-------- Available data --------

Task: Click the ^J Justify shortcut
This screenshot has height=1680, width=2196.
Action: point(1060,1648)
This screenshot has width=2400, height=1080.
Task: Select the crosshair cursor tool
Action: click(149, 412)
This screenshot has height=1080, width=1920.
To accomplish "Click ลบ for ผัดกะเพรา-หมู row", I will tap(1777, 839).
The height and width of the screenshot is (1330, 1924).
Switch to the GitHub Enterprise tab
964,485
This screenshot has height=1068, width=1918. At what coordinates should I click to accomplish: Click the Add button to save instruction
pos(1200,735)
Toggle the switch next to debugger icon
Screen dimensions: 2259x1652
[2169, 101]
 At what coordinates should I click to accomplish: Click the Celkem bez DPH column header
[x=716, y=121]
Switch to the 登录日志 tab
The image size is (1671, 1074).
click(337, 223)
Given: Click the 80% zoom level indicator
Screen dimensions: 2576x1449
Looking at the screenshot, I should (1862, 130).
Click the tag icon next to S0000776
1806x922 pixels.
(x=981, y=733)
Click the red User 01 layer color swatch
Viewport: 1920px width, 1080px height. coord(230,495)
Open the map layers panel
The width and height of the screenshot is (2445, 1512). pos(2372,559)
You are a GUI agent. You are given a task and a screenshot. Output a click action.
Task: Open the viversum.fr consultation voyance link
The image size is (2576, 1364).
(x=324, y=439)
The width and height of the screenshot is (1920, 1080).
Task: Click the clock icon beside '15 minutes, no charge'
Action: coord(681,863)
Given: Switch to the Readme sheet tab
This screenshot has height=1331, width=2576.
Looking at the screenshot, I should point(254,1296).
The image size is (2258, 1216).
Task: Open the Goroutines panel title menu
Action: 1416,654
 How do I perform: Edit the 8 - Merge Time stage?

--------

→ What is needed: Among the lines of the listing above, count those that include "next" and give only the total.

→ Task solution: 2